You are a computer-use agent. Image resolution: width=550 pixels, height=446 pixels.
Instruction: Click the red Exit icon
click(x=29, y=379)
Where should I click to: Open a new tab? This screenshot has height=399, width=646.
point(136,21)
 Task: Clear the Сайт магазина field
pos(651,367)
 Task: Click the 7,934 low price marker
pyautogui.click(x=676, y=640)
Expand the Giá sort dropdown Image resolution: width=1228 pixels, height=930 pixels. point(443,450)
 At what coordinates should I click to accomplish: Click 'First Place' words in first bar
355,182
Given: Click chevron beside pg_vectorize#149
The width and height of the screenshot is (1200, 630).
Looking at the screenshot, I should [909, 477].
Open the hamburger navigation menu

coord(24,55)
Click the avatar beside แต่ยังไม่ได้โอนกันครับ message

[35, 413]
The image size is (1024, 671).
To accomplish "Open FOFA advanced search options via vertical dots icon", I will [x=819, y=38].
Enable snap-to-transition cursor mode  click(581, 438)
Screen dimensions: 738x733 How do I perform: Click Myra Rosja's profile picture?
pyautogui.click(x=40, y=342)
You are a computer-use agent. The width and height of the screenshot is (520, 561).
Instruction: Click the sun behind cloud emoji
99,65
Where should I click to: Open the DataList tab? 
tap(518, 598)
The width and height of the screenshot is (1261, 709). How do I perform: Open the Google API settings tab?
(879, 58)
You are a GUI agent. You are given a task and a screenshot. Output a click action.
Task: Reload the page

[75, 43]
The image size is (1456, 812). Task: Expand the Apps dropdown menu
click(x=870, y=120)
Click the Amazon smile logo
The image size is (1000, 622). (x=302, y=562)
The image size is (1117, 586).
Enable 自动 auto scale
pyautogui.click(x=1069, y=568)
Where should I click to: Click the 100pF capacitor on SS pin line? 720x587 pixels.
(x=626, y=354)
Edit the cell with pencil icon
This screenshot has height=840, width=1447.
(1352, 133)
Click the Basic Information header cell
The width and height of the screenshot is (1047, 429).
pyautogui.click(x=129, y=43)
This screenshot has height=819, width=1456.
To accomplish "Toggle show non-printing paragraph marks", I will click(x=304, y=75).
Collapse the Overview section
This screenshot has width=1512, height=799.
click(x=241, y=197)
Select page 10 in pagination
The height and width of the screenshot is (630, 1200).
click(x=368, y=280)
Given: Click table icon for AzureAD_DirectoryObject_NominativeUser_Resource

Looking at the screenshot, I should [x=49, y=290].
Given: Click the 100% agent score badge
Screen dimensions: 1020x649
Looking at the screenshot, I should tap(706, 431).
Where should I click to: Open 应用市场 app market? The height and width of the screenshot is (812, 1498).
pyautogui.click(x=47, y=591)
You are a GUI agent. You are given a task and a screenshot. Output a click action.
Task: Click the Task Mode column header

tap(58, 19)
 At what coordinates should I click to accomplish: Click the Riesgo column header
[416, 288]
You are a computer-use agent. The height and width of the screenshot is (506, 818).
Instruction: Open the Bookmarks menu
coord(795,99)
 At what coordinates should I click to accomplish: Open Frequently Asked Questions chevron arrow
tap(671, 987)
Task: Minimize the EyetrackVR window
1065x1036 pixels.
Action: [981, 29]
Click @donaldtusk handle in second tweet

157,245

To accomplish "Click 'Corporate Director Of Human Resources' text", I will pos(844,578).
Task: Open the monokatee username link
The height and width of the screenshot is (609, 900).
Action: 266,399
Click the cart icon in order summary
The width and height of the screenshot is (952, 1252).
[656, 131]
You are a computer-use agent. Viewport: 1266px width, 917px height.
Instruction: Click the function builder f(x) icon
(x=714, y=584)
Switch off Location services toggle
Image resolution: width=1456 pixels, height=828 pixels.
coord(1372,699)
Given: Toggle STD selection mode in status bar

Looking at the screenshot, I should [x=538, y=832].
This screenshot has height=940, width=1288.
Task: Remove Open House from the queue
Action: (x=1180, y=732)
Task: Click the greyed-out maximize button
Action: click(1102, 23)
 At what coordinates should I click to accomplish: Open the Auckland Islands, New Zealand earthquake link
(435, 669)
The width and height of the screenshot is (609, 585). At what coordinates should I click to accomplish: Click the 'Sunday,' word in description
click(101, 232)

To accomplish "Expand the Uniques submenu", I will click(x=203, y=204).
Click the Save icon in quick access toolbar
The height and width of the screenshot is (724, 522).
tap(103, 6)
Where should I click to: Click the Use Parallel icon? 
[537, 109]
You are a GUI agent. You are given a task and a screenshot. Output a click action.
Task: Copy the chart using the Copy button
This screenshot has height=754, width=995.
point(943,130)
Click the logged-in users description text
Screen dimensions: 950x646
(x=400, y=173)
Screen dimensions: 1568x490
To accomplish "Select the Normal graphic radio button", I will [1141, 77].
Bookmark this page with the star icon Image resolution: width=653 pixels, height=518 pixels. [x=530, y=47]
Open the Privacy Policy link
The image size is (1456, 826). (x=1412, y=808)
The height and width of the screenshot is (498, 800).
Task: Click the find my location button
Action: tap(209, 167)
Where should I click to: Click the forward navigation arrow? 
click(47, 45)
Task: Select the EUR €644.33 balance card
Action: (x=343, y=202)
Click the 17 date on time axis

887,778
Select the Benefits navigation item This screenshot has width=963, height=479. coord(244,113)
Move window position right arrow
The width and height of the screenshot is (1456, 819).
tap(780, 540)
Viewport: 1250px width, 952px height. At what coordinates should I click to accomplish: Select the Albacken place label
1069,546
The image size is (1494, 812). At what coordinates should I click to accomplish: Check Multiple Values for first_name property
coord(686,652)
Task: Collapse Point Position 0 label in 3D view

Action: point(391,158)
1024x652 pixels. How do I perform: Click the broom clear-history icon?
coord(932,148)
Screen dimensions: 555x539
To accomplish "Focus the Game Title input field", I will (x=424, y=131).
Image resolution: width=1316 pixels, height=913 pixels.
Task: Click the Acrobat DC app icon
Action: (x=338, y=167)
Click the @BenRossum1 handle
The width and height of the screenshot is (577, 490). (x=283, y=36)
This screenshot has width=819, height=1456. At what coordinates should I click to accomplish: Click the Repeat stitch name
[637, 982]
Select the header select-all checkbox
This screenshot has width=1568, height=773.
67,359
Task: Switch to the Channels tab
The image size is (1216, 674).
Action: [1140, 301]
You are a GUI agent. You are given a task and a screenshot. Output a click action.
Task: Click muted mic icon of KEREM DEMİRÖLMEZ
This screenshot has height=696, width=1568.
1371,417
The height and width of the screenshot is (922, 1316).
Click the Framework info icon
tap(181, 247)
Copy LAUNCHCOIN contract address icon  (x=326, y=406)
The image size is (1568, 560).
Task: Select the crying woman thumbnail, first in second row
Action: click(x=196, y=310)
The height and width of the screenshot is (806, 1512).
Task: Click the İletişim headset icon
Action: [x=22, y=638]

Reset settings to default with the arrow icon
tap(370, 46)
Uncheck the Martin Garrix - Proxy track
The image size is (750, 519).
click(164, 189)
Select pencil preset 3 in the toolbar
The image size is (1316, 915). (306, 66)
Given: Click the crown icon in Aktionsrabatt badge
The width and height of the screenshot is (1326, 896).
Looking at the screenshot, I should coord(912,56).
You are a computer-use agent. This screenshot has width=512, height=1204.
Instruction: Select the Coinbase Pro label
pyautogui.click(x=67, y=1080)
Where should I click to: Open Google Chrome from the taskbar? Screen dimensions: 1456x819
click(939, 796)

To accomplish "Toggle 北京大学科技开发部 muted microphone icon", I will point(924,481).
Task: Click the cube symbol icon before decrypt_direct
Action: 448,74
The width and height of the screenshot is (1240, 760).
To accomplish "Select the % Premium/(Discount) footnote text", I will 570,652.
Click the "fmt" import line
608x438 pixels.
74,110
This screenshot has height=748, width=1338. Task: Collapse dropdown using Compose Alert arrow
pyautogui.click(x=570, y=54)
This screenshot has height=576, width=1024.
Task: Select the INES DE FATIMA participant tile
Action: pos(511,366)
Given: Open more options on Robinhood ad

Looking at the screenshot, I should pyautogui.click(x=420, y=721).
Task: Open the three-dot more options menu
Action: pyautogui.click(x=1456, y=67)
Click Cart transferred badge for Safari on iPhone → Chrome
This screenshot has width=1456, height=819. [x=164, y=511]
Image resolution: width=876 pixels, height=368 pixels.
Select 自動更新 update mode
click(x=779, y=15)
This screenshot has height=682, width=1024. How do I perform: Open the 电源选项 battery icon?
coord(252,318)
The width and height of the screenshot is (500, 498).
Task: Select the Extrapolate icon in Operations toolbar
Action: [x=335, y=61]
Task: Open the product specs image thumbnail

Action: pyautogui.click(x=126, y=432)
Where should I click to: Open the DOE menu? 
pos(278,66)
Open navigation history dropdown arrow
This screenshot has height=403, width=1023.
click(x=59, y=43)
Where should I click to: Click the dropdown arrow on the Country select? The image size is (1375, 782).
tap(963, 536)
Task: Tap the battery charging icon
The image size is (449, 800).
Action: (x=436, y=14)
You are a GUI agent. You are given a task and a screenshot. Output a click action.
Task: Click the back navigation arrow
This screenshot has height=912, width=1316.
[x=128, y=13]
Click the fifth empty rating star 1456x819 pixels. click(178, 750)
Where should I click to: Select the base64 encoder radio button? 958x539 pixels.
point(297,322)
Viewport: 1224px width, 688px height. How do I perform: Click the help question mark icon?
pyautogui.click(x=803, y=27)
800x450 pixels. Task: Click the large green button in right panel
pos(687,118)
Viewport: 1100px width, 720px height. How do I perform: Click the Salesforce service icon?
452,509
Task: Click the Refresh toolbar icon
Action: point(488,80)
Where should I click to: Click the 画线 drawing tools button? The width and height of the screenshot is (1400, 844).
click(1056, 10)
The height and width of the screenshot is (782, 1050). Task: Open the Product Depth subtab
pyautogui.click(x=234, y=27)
○ ○ ○ ○ ○ ○ ○
● Stated exercise: Rewrite the lines from the very first one down through the line containing "Enable snap-to-transition cursor" as a numbered list, including that line and leaving out blank lines.

● Task result:
1. You are a computer-use agent. Image resolution: width=550 pixels, height=446 pixels.
2. Instruction: Click the red Exit icon
3. click(x=29, y=379)
4. Where should I click to: Open a new tab? This screenshot has height=399, width=646.
5. point(136,21)
6.  Task: Clear the Сайт магазина field
7. pos(651,367)
8.  Task: Click the 7,934 low price marker
9. pyautogui.click(x=676, y=640)
10. Expand the Giá sort dropdown Image resolution: width=1228 pixels, height=930 pixels. point(443,450)
11.  At what coordinates should I click to accomplish: Click 'First Place' words in first bar
12. 355,182
13. Given: Click chevron beside pg_vectorize#149
14. The width and height of the screenshot is (1200, 630).
15. Looking at the screenshot, I should [909, 477].
16. Open the hamburger navigation menu
17. coord(24,55)
18. Click the avatar beside แต่ยังไม่ได้โอนกันครับ message
19. [35, 413]
20. The image size is (1024, 671).
21. To accomplish "Open FOFA advanced search options via vertical dots icon", I will [x=819, y=38].
22. Enable snap-to-transition cursor mode  click(581, 438)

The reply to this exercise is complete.